As more and more companies are adhering to the new paradigm of “clean business”, pressure on the major polluters by fellow industrialists, consumers, environmental groups and government is mounting. The insight is growing that we cannot afford not to change. One of the many proofs is the increasing number of publications and well-attended international seminars, conferences and workshops on “How to make your business lean, Green and clean”.

Financial statements only provide a very partial assessment of the full monetary and environmental operating costs and give little insight into the state of the natural resources upon which companies are economically dependent. The inclusion of environmental concerns into the financial accounting involves a very different consideration of environmental expenses, liabilities and resources costing.
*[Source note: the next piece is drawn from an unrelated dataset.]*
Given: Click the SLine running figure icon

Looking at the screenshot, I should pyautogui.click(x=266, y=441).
Financial and accounting managers should be aware of the external, community and economic effects of pollution and environmental degradation, and to consider the implications for national economic growth of their enterprise and the specific financial implications as well.
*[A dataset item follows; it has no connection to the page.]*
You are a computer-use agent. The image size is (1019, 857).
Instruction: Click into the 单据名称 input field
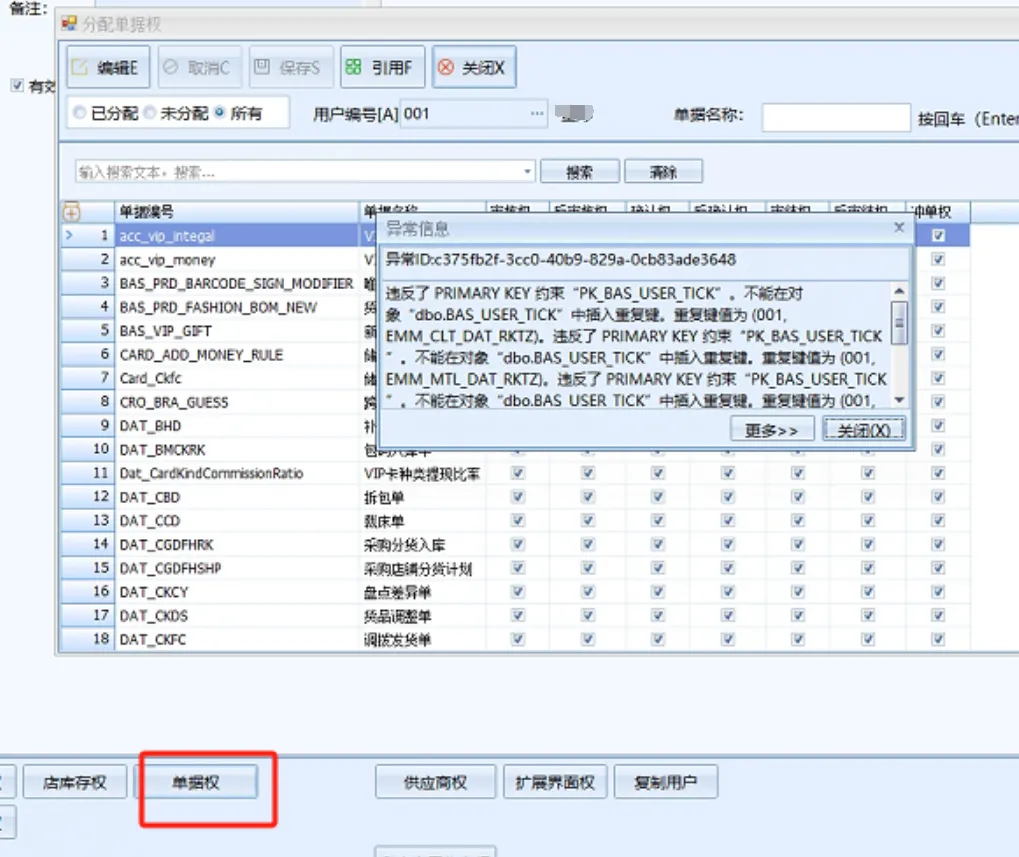[835, 118]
Benefits of environmental management for a company
Cost savings:


Savings due to reduced consumption of energy and other resources
Savings due to recycling, selling of by-products resulting in decreased waste disposal costs.
Reduced environmental charges, pollution penalties, compensation following legal damage suits.

Revenue Savings:

Increased marginal contribution of environment-friendly products which sell at higher prices.
Increased market share due to product innovation and less performative competitors.
Completely new products open up new markets.
Increased demand for a product which contributes to pollution abatement and environmental sustainability.
Strategic benefits

Improved public image:
Renovation of product portfolio
Productivity improvement
Higher staff commitment and better labour relations
Creativity and openness to new challenges.
Better relations with public authorities, community and environmental pressure groups.
Ensured access to foreign markets
Easier compliance with environmental standards.